SPIE Journal Paper | 14 February 2025
KEYWORDS: Feature extraction, Image classification, Convolution, Polarimetry, Scattering, Matrices, Synthetic aperture radar, RGB color model, Performance modeling, Machine learning
Convolutional neural networks (CNNs) have been widely applied in the field of polarimetric synthetic aperture radar (PolSAR) image classification and have achieved good classification results. However, due to the complexity of polarimetric information, traditional CNN structures are difficult to fully extract and integrate information from multiple polarimetric channels, resulting in insufficient feature diversity, which limits further improvement in classification accuracy. To this problem, this article proposes a multi-scale convolutional fusion network (MCF-Net). MCF-Net employs convolutional kernels of various sizes to perform parallel convolutions, extracting multi-scale features and optimally fusing them, thereby greatly enhancing the diversity and completeness of feature representation.
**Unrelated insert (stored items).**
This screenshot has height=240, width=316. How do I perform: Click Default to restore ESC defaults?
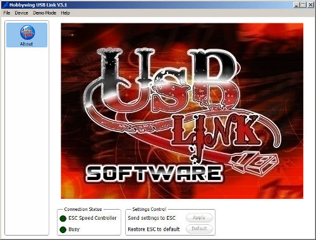click(199, 229)
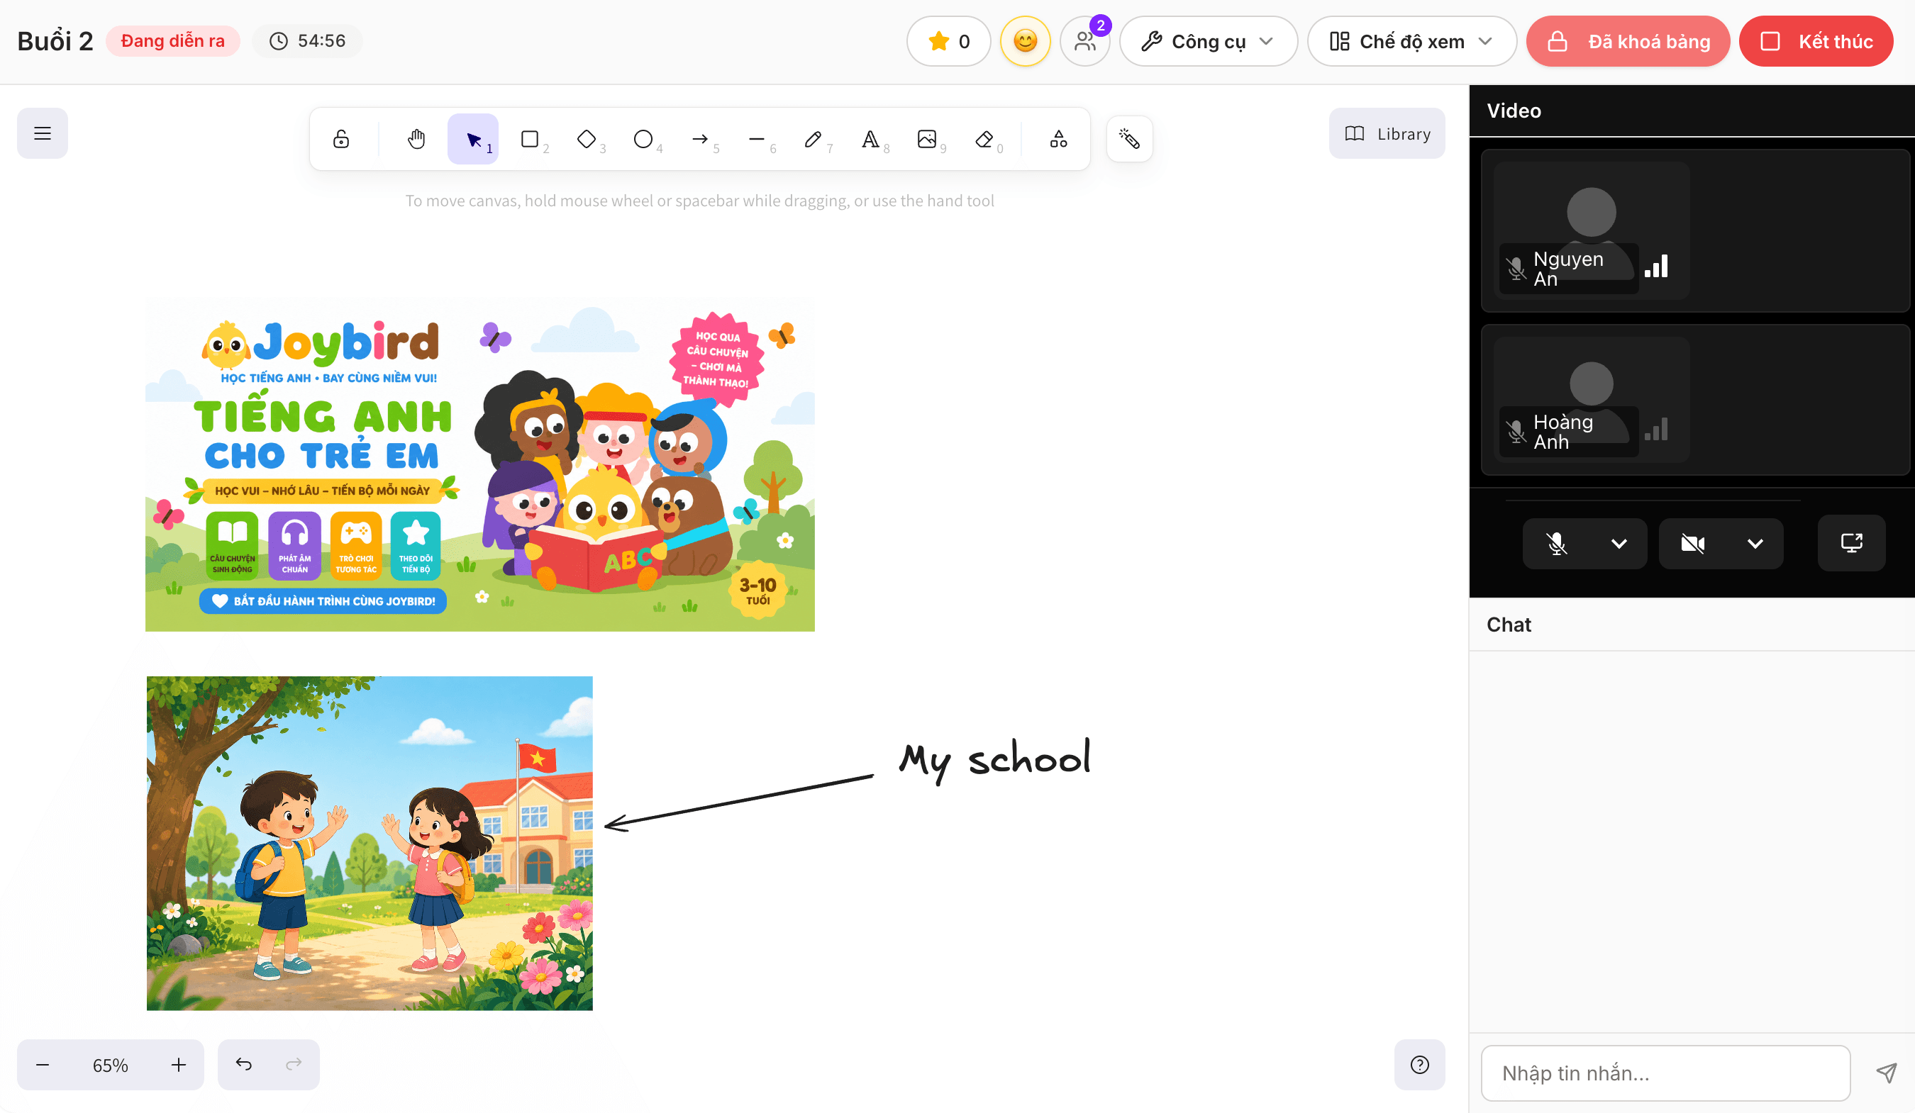End the session with Kết thúc
Viewport: 1915px width, 1113px height.
(1816, 41)
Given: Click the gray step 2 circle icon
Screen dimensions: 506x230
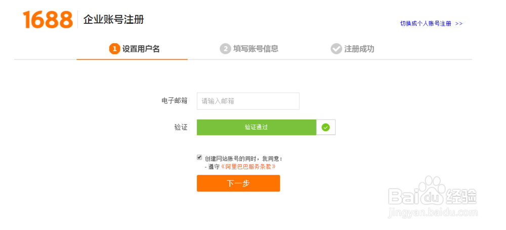Looking at the screenshot, I should (225, 49).
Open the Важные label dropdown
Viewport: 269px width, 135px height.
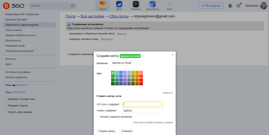tap(123, 34)
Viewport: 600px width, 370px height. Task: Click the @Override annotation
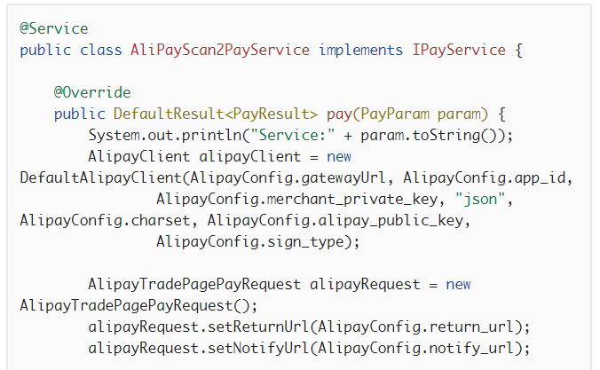tap(92, 92)
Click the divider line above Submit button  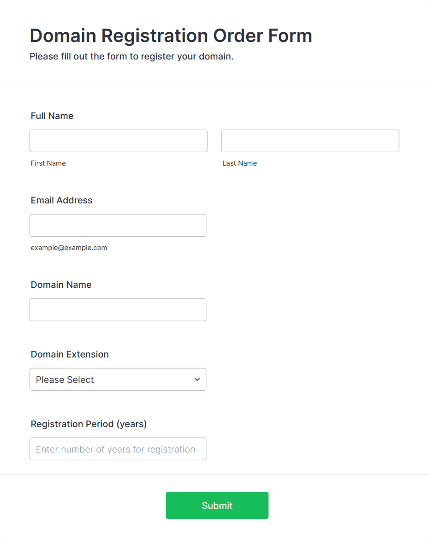[x=215, y=474]
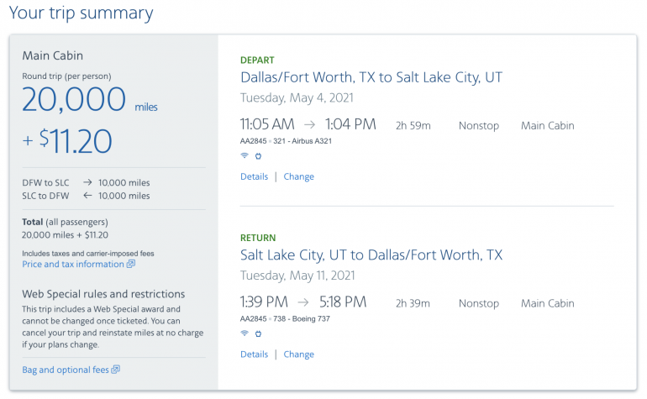Click the Wi-Fi icon on the departing flight
This screenshot has height=399, width=647.
tap(245, 155)
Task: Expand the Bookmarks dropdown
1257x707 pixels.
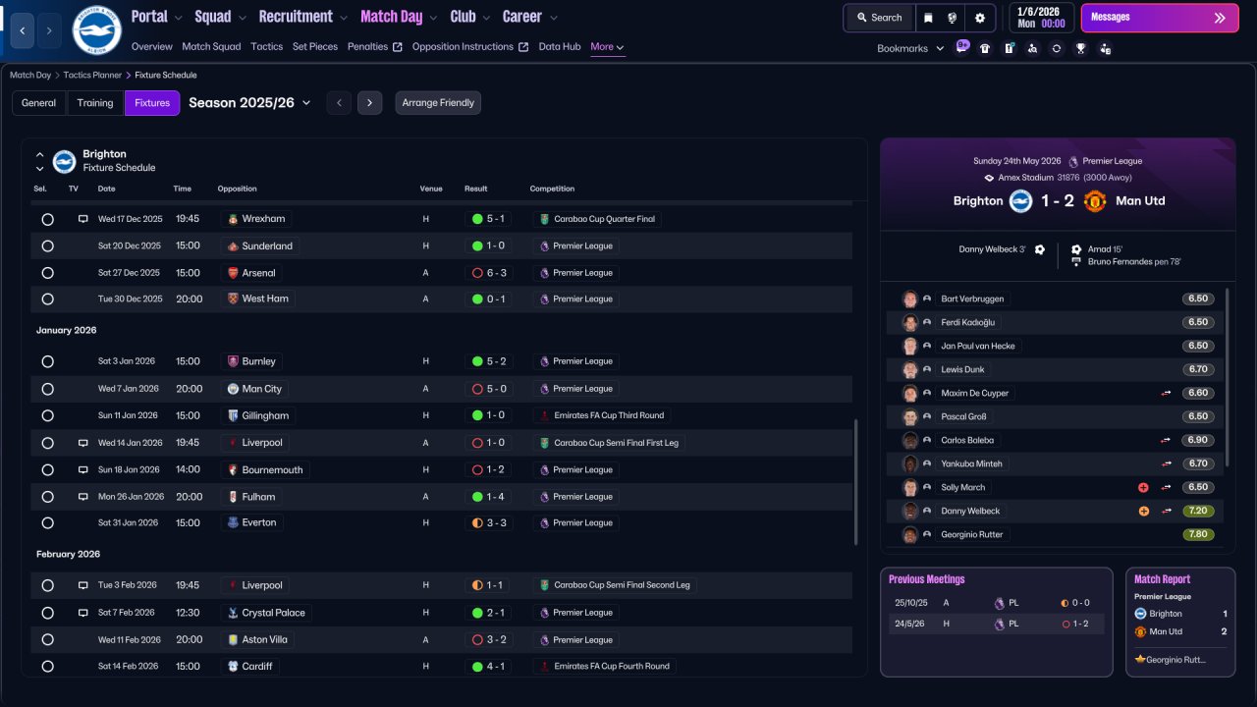Action: pos(910,48)
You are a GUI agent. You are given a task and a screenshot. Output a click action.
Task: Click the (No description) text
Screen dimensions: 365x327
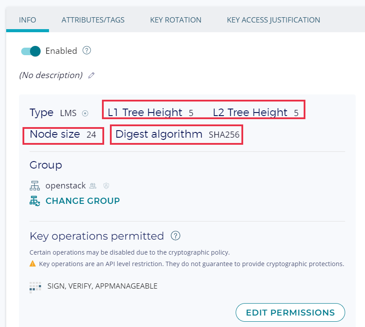(x=51, y=75)
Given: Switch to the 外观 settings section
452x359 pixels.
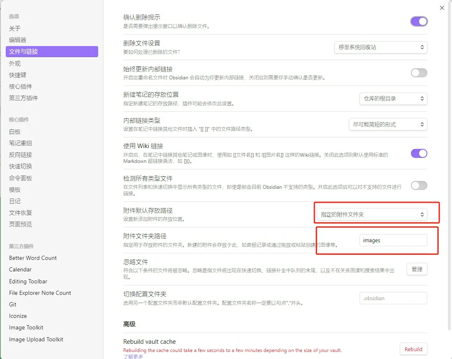Looking at the screenshot, I should (x=15, y=63).
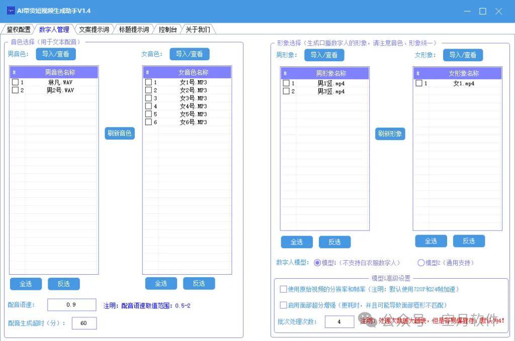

In addition, to enhance the network’s focus on important features and suppress irrelevant information, this article proposes an improved squeeze-and-excitation (SE) module, guided by mean, entropy, and Z-score (MEZ-SE), to weigh the importance of feature maps. By embedding the MEZ-SE module into MCF-Net, MEZ-MCF-Net significantly improves the completeness of feature representation and enhances the ability to distinguish different land cover categories. On the Flevoland, San Francisco, and Oberfaffenhofen PolSAR datasets, the overall accuracy of MEZ-MCF-Net exceeds that of the second-best method by 3.04%, 2.09%, and 1.99%, respectively. There is no doubt that MEZ-MCF-Net is an effective method for PolSAR image classification.